‘Speed cells’ found in rats’ brains
Specialized nerve cells fire faster when feet are fleet
From a saunter to a sprint, specialized brain cells keep track of a rat’s swiftness, scientists report July 15 in Nature. These “speed cells” may be a missing piece in understanding how animals and people navigate the world, says neuroscientist Michael Hausser of University College London.
Scientists have previously uncovered cadres of brain cells that help an animal constantly calculate its location in space, work that led to Nobel Prizes last year (SN Online: 10/6/14). But without information about how fast an animal moves, that calculation was incomplete. “With this discovery, we now have all of the cellular ingredients we need” to explain how internal maps are drawn, Hausser says.

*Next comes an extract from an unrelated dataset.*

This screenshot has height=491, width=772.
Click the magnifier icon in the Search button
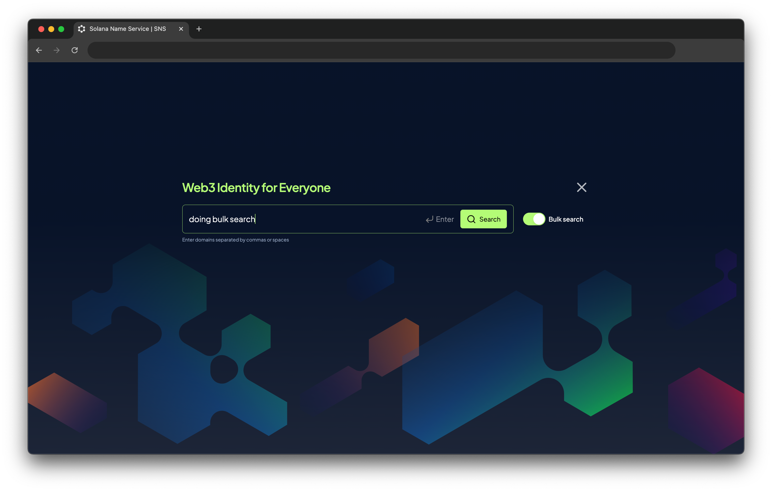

Navigating through the environment is so important and basic that most people take it for granted, says neuroscientist Jeffrey Taube of Dartmouth College. Without a trusty internal map, people would never find their parked car. Animals would suffer more dire consequences. “If a small animal turns the wrong way or goes the wrong direction, it’s going to be dead meat very quickly,” he says.
Speed cells were spotted in the brains of rats as they walked or ran along a 4-meter track in a bottomless car. Like Fred Flintstone, the rats “drove” the car by moving their paws, but the researchers set the pace. As the rats moved, electrodes picked up signals from nerve cells in the rats’ entorhinal cortex, a brain area known to be important for navigation.
When the rats shifted into overdrive, some of these neurons did too, Edvard Moser of the Norwegian University of Science and Technology in Trondheim and colleagues found. In one experiment, researchers toggled the rats between four speeds on the track, from a slow walk at 7 centimeters per second to a jog at 28 centimeters per second. Speed cells kept pace, firing off more signals at faster speeds and fewer at slower speeds.
The speed cells performed just as well off the track, keeping track of swiftness as rats searched for chocolate crumbs in two different enclosures. The cells could perform their job in darkness, too. These results suggest that the cells are all-purpose speedometers able to encode speed in any given situation.
Speed cells make up about 15 percent of all cells in the entorhinal cortex, which also harbors map-making grid cells. Speed cells seem to be distinct from grid cells, whose discovery led to Nobels for Moser and his wife, May-Britt Moser, coauthor of the new study. That distinction shows that the brain possesses dedicated speed sensors, Edvard Moser says.
It’s not yet clear how the cells make speed judgments. Seeing the scenery fly by probably isn’t the most important cue, since the cells can work in darkness, Edvard Moser says. The key signal may instead come from muscles. That means that speed cells might not work for a rat carried in someone’s arms or riding on a fast train.
Now that the cells have been identified, scientists can start teasing apart how speed cells interact with grid cells and other navigators in the brain such as cells that detect borders and which way the head is pointing, Edvard Moser says.